Una
tarde en París, en un club, el destino reunió en lo que dura
un blues, a un violinista admirador de Hendrix y de Zappa y a un guitarrista
con la cabeza llena de sonidos de guitarras de Big Bill Broonzy, Robert
Johnson y tantos otros. El primero con diez álbumes en su haber,
canta con su grupo MAHJUN desde el comienzo de los 70; el segundo, que
ha grabado un video, escrito varios métodos de guitarra, comenzó
a dar conciertos en el 71 con Bill Deraime y luego con Jean –Jacques Milteau.
Este encuentro “en la segunda fase” explosivo desde las primeras notas,
no podía menos que dar nacimiento a un verdadero dúo de los
más originales. Tándem estratosférico donde el violín
y la mandolina de JEAN-LOUIS MAHJUN ( “El irreal violinista atómico”
según Rock & Folk) tejen delirios de sonido sobre la voz y la
guitarra swing, los toques cortos y cortantes de la guitarra de ALAIN GIROUX.

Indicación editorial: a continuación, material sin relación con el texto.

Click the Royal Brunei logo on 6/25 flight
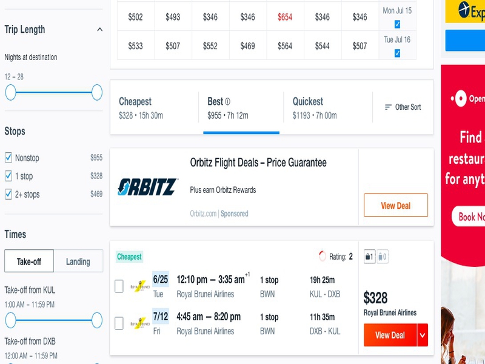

Dos personajes, dos estilos aparentemente opuestos pero mágicamente
complementarios, una auténtica “mini big-band” que ofrece una música
densa, compacta, swingeante, donde el feeling compite con la virtuosidad
y el boogie-woogie puede de repente teñirse de acentos zíngaros,
irlandeses o rockeros sin que los puristas tengan nada que decir en contra.
Después
de un primer álbum editado en 1992, el dúo emprende la segunda
etapa de su trayectoria con un nuevo disco – DOUBLE JEU – el cual conjuga
los estilos, explora y triunfa magistralmente con un mestizaje de ritmos
world, blues y con algunas percusiones latinas participando en el aspecto
festivo del conjunto. Improvisaciones, contorsiones armónicas y
puro estado de gracia de dos grandes músicos.